Appendix 2: Personal data and GDPR in the context of AI

AI systems frequently rely on large datasets that may contain personal data. Data protection regulations, such as the EU General Data Protection Regulation (GDPR), apply to both the development and use of these systems. Relevant considerations for the auditor are:

  • Purpose limitation: Personal data must only be collected and used for a clear, specific purpose. Any further processing has to be compatible with the original purpose, with some limited exceptions. When an AI is trained on historical data (possibly collected before the project started), further processing of this kind must be covered by the original purpose.
  • Data minimisation: The use of personal data has to be limited to what is necessary to fulfil the purpose it was collected for. This applies to both the final model and any data used during testing or training. Auditors should check which data is used, its role in system performance, and how it is handled throughout development.

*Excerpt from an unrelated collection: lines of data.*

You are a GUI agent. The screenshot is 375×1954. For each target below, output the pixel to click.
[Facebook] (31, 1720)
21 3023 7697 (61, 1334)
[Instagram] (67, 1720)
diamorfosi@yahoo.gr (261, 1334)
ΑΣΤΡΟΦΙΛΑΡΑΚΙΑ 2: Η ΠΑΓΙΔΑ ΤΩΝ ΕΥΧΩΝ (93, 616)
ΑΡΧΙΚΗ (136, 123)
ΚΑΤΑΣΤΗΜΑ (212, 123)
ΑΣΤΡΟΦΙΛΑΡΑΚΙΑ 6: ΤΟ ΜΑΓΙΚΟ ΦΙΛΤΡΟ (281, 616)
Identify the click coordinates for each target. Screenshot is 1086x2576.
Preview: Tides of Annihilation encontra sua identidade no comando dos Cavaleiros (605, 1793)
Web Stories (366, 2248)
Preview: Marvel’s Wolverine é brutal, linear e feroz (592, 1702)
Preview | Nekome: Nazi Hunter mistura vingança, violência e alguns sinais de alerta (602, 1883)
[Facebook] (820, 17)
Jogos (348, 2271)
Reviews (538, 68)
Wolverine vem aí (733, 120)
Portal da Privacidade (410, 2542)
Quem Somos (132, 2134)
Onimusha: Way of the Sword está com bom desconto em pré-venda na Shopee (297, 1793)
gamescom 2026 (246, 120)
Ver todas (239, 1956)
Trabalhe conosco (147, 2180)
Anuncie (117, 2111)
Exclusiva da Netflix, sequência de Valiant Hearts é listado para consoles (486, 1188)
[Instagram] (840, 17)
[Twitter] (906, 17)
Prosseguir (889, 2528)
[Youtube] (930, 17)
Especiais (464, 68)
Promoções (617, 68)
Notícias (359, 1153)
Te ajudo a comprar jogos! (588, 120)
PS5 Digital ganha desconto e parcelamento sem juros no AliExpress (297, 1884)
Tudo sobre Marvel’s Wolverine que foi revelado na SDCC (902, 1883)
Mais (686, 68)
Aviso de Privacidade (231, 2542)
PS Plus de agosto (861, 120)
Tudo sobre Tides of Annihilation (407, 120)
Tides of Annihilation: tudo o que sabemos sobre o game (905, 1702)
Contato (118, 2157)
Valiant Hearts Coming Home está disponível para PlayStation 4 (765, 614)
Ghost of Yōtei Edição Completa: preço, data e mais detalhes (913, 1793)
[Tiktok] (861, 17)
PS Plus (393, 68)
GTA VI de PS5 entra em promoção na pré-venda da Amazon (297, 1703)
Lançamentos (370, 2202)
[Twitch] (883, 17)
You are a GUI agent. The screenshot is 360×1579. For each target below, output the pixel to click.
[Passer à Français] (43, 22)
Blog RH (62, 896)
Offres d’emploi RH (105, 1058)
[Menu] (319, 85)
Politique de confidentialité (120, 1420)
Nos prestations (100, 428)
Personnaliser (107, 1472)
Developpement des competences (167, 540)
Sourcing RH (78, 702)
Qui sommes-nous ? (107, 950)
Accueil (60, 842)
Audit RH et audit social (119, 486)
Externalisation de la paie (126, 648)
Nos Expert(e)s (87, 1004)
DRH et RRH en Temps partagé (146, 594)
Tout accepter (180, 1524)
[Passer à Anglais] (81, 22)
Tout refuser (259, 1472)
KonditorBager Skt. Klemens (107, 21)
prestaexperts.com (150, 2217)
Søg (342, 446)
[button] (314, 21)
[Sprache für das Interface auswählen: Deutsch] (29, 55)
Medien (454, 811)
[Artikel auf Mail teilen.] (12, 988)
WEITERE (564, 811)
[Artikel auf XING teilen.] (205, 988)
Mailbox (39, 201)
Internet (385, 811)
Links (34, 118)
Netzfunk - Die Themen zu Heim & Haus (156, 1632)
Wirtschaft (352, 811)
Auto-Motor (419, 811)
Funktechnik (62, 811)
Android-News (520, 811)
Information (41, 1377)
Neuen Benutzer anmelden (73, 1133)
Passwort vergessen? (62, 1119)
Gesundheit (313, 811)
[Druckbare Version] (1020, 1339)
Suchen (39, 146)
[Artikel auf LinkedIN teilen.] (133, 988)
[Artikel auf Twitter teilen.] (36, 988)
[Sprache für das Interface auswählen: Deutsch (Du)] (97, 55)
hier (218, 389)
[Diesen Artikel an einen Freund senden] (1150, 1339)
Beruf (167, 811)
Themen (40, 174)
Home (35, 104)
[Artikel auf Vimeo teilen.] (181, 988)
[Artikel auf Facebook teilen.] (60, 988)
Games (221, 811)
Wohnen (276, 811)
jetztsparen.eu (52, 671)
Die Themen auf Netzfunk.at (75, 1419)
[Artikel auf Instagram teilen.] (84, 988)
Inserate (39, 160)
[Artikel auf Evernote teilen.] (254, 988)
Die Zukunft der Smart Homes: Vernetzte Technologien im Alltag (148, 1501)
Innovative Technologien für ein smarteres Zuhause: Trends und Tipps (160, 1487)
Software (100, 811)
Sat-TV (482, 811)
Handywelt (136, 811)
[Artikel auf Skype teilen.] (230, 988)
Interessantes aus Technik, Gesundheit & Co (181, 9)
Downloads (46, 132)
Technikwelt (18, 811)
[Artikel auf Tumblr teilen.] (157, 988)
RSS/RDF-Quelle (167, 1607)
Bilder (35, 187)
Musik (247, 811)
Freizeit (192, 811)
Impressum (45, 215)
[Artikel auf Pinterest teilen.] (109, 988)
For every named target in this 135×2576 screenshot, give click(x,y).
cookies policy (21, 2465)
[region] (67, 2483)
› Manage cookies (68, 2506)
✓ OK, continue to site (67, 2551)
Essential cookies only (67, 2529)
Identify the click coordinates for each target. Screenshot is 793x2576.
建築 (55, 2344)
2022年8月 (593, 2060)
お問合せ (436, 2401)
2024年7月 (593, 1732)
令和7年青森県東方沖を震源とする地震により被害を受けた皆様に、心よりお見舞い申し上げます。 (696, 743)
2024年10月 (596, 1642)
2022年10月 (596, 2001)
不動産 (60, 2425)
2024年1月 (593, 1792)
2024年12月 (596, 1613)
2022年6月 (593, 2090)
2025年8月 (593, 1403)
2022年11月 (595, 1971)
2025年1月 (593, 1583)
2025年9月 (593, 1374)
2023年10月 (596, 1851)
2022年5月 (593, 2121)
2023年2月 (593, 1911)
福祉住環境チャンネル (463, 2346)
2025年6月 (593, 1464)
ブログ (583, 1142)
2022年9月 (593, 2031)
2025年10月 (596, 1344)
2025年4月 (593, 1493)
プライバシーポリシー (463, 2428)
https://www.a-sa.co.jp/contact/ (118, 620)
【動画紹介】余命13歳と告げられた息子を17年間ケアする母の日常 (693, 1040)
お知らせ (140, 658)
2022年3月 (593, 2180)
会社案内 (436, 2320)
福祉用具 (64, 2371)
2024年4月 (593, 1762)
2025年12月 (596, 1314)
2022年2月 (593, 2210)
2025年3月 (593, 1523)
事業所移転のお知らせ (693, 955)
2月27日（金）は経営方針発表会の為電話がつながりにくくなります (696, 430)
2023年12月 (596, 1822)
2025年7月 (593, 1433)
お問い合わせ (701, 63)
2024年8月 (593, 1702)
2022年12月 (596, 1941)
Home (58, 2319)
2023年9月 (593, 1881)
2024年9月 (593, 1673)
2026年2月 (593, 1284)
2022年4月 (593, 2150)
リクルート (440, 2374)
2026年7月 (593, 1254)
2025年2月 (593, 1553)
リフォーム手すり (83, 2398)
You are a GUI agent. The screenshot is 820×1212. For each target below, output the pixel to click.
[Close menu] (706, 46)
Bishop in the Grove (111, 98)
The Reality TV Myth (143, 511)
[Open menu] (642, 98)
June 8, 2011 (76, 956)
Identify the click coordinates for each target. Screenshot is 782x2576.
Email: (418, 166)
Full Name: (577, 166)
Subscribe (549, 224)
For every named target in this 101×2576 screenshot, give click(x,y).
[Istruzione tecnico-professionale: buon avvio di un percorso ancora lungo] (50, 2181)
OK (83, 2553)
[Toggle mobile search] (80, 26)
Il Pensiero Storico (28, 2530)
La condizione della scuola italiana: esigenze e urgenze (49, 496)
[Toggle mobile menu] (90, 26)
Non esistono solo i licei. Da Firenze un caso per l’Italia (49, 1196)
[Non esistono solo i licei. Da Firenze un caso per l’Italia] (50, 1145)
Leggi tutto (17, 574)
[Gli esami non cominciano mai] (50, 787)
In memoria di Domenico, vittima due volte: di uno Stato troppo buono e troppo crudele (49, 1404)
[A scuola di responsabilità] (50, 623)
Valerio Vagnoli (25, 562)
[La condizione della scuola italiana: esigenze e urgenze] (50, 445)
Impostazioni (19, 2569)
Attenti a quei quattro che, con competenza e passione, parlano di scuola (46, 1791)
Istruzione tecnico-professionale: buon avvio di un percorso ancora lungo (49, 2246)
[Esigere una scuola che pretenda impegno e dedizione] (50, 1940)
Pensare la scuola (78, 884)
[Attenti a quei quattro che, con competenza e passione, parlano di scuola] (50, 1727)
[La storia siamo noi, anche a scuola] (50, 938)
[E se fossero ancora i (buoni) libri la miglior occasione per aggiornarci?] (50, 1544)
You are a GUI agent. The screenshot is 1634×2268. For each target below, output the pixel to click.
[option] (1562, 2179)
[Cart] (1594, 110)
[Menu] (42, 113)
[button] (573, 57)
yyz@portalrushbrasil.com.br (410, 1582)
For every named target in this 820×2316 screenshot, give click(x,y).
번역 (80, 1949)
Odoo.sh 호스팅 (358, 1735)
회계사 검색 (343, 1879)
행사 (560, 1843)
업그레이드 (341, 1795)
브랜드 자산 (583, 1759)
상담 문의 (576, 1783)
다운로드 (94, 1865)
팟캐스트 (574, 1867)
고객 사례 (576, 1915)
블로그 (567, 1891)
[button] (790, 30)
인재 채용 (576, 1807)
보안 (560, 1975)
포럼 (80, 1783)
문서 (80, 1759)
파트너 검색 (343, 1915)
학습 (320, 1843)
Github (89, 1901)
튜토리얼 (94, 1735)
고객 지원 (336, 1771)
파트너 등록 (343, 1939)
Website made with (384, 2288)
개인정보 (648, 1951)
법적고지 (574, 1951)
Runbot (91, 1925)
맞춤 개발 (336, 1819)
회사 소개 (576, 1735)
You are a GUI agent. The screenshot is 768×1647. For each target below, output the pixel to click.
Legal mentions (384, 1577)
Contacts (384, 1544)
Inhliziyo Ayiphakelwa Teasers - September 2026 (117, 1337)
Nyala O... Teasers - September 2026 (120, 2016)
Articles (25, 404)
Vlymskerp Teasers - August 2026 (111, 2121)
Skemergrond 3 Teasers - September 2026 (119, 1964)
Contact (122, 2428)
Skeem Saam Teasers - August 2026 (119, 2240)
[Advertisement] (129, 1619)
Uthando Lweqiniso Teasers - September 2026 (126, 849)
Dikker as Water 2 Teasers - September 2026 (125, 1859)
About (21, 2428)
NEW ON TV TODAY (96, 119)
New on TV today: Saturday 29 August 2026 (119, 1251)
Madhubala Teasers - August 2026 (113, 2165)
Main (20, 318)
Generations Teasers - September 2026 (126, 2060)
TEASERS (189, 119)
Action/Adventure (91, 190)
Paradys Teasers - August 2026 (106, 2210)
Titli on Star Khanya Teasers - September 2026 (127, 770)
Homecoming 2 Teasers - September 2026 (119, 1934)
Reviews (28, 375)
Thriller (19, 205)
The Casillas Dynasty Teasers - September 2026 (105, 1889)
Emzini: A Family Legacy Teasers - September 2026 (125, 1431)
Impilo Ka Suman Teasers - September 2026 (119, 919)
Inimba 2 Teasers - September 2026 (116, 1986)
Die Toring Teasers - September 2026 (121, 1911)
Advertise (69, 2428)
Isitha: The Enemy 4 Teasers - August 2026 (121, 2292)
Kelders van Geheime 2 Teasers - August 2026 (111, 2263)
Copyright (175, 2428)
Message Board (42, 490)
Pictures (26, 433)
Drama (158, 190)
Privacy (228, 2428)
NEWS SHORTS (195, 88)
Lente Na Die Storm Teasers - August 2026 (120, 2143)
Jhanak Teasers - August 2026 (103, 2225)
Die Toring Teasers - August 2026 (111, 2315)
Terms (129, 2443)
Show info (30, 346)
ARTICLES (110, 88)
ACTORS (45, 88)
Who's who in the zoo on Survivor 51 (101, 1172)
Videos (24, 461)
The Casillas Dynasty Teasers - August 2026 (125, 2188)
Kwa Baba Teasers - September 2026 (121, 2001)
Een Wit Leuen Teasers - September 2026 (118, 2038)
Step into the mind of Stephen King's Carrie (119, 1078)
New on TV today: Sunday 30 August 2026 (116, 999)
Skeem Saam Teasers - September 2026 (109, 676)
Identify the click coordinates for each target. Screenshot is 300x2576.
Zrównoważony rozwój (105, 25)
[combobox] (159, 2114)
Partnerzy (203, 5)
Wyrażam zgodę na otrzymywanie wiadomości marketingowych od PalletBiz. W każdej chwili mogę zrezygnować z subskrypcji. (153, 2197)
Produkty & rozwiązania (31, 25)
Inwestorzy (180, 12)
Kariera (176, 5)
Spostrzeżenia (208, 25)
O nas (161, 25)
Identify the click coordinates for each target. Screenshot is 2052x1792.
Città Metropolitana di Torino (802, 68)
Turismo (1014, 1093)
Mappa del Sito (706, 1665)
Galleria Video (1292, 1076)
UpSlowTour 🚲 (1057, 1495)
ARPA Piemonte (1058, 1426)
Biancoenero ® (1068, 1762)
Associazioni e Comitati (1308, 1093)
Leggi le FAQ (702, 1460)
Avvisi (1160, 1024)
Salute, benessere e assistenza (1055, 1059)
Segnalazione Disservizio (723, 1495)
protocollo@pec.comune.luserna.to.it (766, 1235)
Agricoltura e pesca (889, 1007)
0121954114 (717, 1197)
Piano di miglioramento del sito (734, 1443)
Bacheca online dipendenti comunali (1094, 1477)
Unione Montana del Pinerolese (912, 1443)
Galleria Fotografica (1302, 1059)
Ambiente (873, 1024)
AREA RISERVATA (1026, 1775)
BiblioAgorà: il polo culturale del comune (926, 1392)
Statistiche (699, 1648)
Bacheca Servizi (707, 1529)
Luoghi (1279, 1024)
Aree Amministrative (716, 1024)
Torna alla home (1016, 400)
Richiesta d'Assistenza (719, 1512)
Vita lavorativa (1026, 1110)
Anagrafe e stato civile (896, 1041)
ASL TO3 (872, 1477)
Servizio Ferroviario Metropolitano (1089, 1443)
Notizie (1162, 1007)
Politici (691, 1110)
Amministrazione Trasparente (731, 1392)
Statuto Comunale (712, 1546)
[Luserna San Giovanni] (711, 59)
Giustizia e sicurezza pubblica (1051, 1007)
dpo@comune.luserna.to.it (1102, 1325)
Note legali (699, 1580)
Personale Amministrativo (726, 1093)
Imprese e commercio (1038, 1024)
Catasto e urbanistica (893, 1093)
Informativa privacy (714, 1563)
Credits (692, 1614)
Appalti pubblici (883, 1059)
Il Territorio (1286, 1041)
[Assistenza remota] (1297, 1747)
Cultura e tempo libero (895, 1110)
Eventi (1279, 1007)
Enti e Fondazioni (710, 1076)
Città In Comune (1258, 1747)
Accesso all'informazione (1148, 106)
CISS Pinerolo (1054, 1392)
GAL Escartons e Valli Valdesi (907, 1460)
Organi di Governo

  • Proportionality: The amount and type of data used must be proportionate to the purpose and not overly intrusive. For example, using facial recognition to monitor school attendance is likely to be excessive.
  • Transparency: Explainable processes and decisions are a general requirement for public services, especially if personal data is involved. Personal data should be processed transparently.
  • The organisation developing and using the AI system is responsible for following data protection rules and complying with GDPR. If the AI poses a high risk to individuals’ rights, a data protection impact assessment (DPIA) is required. The DPIA should provide evidence that less risky alternatives have been considered. Auditors can usually check compliance by reviewing the documentation.